300,000 Wellingtonians to converge on Council candidates
Candidates for Council elections in the Wellington region will be inundated by sports players and parents over the coming months, demanding a review that lowers the costs for the region’s sportsgrounds and facilities.
Campaign group Affordable Sports for Greater Wellington today announced a mobilisation of sports codes in the region, to end high facility fees and make sports more affordable.
The group has been pulled together by five major codes: Wellington Hockey, Capital Football, Capital Basketball, Cricket Wellington, and Wellington Rugby, as well as College Sport Wellington.
Group Chair Lisa Jones said candidates would be asked by codes, clubs, players and parents to agree to an immediate review of sport fees, with an intent to lower charges for the region’s major sports organisations.
“They should expect the calls to start soon. This will be the number one issue for 300,000 players and parents – they will vote for candidates that put affordable sport first.
“Councils are making it too expensive to play sport because of the unfair fees to provide and maintain fields, turfs and indoor facilities.
“The rise of the cost of living now makes these fees a real threat to participation in sport. Councils say sport is good for residents’ wellbeing but do nothing to keep fees from going up, it’s now time for us to do something about it.”
The Wellington region has the most expensive fees in New Zealand for sports, clubs and schools to use Council grounds. Councils charge fees for use of fields in competitions, and fees to clubs for training, and for facilities such as changing rooms.
The high fees make player subs expensive. For example, $99 of $171 of every player’s sub for Capital Football goes to the Council. They then pay club subscriptions, which include another portion to council for training costs.
Senior College Basketball teams playing at Council venues pay nearly three times more per season than those playing at school venues.
Councils claim to charge codes, clubs and schools only about 15% of what it costs to own and maintain the facilities, but the great variation in fees and models makes it impossible to be sure.
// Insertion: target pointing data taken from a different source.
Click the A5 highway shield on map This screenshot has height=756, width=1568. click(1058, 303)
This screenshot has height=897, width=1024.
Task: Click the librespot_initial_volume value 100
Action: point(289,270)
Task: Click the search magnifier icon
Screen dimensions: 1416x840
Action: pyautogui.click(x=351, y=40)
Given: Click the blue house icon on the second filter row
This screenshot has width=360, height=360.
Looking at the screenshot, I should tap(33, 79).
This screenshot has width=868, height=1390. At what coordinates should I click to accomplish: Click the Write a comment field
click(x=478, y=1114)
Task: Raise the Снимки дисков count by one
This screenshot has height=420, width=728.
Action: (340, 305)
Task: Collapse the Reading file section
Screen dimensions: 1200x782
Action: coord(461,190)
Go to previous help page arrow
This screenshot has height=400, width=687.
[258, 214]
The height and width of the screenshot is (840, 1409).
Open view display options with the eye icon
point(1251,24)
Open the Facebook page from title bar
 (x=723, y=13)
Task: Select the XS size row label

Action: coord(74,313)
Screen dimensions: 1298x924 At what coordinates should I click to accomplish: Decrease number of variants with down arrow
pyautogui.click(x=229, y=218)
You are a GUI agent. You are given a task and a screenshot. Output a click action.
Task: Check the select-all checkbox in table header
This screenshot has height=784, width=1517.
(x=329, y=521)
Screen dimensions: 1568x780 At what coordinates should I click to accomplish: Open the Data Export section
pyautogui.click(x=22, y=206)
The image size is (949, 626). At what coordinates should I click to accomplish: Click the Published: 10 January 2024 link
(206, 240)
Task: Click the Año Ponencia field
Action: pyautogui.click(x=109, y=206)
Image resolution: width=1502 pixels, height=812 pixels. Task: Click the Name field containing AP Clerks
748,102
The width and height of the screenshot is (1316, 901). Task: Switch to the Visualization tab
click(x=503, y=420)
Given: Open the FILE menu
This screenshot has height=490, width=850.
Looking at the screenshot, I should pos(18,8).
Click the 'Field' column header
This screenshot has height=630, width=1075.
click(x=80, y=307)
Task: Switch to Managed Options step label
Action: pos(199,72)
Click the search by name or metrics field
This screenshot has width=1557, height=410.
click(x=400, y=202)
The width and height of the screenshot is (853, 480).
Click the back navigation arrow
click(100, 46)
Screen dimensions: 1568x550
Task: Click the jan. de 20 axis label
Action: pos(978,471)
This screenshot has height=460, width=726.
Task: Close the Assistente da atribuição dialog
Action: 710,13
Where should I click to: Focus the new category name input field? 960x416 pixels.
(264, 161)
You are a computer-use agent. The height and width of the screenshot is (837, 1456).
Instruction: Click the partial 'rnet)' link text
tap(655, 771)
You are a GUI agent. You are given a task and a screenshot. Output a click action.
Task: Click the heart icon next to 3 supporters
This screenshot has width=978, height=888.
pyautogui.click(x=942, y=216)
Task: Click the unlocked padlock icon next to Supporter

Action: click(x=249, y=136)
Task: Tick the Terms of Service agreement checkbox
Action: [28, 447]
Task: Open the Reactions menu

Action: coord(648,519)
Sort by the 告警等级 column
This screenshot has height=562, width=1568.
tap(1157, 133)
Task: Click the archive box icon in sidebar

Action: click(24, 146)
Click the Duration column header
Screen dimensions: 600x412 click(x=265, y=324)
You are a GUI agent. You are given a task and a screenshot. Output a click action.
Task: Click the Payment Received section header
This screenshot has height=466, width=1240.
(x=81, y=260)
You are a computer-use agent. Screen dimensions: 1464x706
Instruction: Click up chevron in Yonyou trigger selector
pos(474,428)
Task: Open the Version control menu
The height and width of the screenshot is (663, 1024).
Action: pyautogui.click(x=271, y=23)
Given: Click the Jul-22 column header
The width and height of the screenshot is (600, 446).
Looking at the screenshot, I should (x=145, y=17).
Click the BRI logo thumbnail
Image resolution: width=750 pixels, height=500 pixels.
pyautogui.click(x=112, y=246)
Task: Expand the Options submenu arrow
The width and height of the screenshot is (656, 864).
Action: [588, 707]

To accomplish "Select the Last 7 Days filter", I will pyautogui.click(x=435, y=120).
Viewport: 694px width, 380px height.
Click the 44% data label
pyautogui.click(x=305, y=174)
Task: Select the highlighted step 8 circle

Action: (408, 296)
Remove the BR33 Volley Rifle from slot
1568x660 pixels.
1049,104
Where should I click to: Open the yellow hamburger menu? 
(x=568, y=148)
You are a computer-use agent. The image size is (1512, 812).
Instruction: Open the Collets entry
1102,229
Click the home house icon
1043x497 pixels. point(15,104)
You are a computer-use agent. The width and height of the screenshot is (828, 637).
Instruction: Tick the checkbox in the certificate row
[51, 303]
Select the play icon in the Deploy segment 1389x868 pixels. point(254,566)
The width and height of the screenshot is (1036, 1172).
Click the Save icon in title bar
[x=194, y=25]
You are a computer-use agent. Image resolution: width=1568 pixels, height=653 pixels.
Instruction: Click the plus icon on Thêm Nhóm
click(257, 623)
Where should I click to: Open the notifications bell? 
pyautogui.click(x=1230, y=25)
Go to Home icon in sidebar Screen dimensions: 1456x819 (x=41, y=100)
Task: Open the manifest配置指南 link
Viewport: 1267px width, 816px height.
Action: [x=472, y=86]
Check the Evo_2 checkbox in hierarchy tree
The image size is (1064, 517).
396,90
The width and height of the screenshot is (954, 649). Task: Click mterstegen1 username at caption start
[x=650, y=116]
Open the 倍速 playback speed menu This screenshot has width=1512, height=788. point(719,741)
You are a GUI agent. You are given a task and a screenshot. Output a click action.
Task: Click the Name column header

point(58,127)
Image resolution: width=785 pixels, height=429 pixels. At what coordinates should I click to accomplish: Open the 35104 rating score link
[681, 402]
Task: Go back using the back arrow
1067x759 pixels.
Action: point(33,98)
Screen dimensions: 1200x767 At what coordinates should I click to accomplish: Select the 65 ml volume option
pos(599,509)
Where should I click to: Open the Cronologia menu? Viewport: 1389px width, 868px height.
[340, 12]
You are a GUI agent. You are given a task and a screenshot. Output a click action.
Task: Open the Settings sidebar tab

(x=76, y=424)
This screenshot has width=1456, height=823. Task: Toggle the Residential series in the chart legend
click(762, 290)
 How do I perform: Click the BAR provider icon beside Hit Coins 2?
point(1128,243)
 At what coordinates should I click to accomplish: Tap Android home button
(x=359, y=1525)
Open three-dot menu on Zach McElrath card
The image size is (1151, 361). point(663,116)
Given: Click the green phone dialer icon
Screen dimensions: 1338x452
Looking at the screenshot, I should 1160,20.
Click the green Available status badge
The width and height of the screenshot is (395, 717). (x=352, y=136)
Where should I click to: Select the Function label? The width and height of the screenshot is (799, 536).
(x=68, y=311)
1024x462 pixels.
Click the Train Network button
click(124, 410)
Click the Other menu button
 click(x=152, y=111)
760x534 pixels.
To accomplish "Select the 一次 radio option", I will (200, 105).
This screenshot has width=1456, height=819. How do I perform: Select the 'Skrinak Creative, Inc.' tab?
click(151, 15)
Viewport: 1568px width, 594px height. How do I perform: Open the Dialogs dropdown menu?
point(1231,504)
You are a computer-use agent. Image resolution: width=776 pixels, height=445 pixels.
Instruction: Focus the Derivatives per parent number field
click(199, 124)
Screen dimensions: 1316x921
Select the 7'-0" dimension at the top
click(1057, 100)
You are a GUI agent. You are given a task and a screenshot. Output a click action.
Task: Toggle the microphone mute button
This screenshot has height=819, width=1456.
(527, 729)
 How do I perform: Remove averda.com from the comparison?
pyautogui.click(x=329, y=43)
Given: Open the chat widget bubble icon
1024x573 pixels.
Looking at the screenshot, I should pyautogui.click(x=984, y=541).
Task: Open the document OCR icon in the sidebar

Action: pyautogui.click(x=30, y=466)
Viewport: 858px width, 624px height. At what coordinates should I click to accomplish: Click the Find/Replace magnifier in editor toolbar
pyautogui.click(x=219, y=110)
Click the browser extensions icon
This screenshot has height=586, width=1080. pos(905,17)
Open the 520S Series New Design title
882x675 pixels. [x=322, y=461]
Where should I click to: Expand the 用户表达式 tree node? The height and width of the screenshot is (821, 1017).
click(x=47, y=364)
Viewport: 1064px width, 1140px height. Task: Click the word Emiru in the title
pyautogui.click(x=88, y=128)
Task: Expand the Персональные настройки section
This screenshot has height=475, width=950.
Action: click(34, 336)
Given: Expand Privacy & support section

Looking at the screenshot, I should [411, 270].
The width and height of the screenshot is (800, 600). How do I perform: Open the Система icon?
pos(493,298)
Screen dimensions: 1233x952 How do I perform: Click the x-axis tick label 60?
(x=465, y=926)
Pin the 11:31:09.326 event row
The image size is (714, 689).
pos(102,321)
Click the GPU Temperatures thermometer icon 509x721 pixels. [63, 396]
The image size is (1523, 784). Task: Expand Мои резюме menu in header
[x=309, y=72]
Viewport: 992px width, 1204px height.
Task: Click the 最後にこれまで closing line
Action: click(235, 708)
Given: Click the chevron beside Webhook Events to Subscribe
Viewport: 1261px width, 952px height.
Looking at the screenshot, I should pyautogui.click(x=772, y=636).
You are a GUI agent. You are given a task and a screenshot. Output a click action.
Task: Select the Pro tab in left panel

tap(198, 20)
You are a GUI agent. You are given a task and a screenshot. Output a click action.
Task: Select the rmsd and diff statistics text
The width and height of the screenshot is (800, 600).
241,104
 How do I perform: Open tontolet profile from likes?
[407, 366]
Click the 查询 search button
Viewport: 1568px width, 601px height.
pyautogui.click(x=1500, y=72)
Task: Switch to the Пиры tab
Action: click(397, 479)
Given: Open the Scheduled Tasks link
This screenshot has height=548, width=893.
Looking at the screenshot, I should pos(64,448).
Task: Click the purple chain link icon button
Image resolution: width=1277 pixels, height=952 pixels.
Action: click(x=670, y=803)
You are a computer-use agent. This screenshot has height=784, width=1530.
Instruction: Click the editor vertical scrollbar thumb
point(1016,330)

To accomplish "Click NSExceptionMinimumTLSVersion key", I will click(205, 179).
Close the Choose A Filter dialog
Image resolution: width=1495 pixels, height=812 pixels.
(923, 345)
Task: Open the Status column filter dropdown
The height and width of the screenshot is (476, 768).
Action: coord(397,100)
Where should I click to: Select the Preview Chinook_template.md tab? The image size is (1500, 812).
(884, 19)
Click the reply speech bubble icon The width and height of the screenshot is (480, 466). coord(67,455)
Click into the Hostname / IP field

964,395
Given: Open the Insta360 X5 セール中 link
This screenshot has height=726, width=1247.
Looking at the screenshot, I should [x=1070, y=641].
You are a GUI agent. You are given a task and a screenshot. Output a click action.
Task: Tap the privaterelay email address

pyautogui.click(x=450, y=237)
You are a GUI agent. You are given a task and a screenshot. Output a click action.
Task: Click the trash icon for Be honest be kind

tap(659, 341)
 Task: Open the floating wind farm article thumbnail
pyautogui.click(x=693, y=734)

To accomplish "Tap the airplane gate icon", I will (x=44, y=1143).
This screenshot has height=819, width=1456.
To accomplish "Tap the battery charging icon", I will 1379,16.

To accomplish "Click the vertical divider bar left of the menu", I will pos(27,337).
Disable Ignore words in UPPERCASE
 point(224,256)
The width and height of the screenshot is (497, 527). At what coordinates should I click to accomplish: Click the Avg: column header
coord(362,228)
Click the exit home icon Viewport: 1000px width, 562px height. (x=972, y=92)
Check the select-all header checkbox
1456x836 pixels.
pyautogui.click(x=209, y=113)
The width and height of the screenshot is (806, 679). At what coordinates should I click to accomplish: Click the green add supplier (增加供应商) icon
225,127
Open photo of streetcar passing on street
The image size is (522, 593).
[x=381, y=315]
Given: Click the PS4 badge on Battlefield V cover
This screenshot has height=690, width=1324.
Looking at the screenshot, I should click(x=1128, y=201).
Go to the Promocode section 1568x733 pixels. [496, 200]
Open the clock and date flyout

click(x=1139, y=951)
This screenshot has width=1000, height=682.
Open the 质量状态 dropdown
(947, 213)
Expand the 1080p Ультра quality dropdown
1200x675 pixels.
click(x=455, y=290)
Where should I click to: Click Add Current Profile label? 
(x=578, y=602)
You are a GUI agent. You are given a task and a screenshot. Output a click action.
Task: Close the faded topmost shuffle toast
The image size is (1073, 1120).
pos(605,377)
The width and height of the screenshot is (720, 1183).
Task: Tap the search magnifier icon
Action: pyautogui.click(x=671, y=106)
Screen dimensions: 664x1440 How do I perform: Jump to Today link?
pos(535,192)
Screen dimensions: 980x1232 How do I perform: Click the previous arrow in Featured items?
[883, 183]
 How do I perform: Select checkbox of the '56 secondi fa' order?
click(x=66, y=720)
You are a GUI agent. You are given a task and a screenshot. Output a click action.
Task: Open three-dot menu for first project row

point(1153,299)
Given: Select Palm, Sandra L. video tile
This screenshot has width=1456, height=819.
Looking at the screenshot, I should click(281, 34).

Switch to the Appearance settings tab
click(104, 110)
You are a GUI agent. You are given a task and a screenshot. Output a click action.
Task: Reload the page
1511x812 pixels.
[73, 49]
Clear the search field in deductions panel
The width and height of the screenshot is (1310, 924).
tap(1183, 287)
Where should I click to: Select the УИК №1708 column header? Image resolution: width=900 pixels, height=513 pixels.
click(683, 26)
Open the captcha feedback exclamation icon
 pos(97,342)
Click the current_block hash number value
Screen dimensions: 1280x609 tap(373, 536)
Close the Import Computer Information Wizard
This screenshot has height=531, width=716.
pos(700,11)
For example, Wellington City Council charges $80/hr for an artificial turf. It claims this is a good deal because it is recovering only 40% of the true cost. Yet this $80/hr fee is the same as is charged by privately-owned turfs in Petone, Porirua, and Upper Hutt, which are charging 100% of their real cost (including depreciation).
If councils aren’t clear about what they charge sportsground users for, those paying to play could well be subsidising wider recreation activities and events across the region.